It is New Years Eve and I'm home from Antarctica, sitting in my office at UAB trying to make sense of the piles of mail and other things that have accumulated over the past 10 weeks. Another great season on the ice has ended. Kind of.
Most of us are home but two team members, Maggie and Chris, are on station through the end of January and won't be home until early February. So I'm still coordinating bioassay and other priorities with Maggie and analyzing new data that she sends every couple days.
This is Maggie's thirteenth season in Antarctica. It was my seventh. It was only the second time that we were there together. The first time she was there for a month before I got there for my three-month stay, and of course this time she's there a month after I've left. So this is my thirteenth stint as a "ice widower" and I've made Maggie an "ice widow" five times. Thankfully, this stint is pretty short.
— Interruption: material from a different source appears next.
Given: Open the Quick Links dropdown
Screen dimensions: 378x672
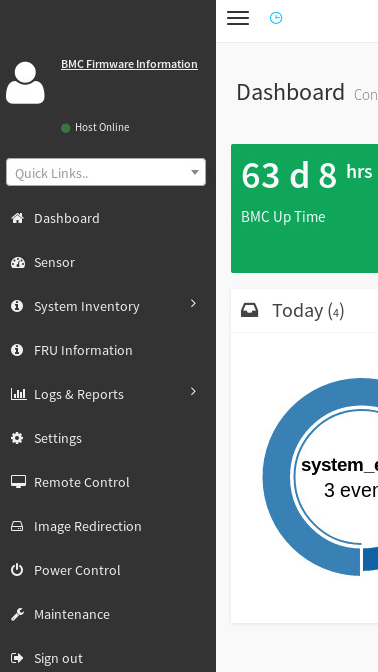Looking at the screenshot, I should 106,172.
I got a ride home from the Birmingham airport the other day with Jim and his family. Jim's wife, Ferne, mentioned that she was just finished with her tenth experience as an "ice widow." One thing that Maggie and I both agree on is that these separations are MUCH harder on the spouse left at home. The person on the ice is doing new and exciting things. He or she is working long hours that can leave little time some days for thoughts of home. Conversely, the person at home is constantly reminded of his or her companion and is carrying the normal domestic load for both.
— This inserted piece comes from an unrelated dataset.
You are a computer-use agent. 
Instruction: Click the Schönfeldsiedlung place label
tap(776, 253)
So this short, last journal entry is dedicated to lots of folks like Ferne and Bill's wife, Jill, who carry the load for two while we are away. It isn't nearly as fun or exciting, no one logs onto the World Wide Web to follow his or her adventures, and for the most part it is pretty thankless. But their personal sacrifices are just as important to the success of our expeditions as what we do in Antarctica. So to all the ice widows and widowers, THANKS!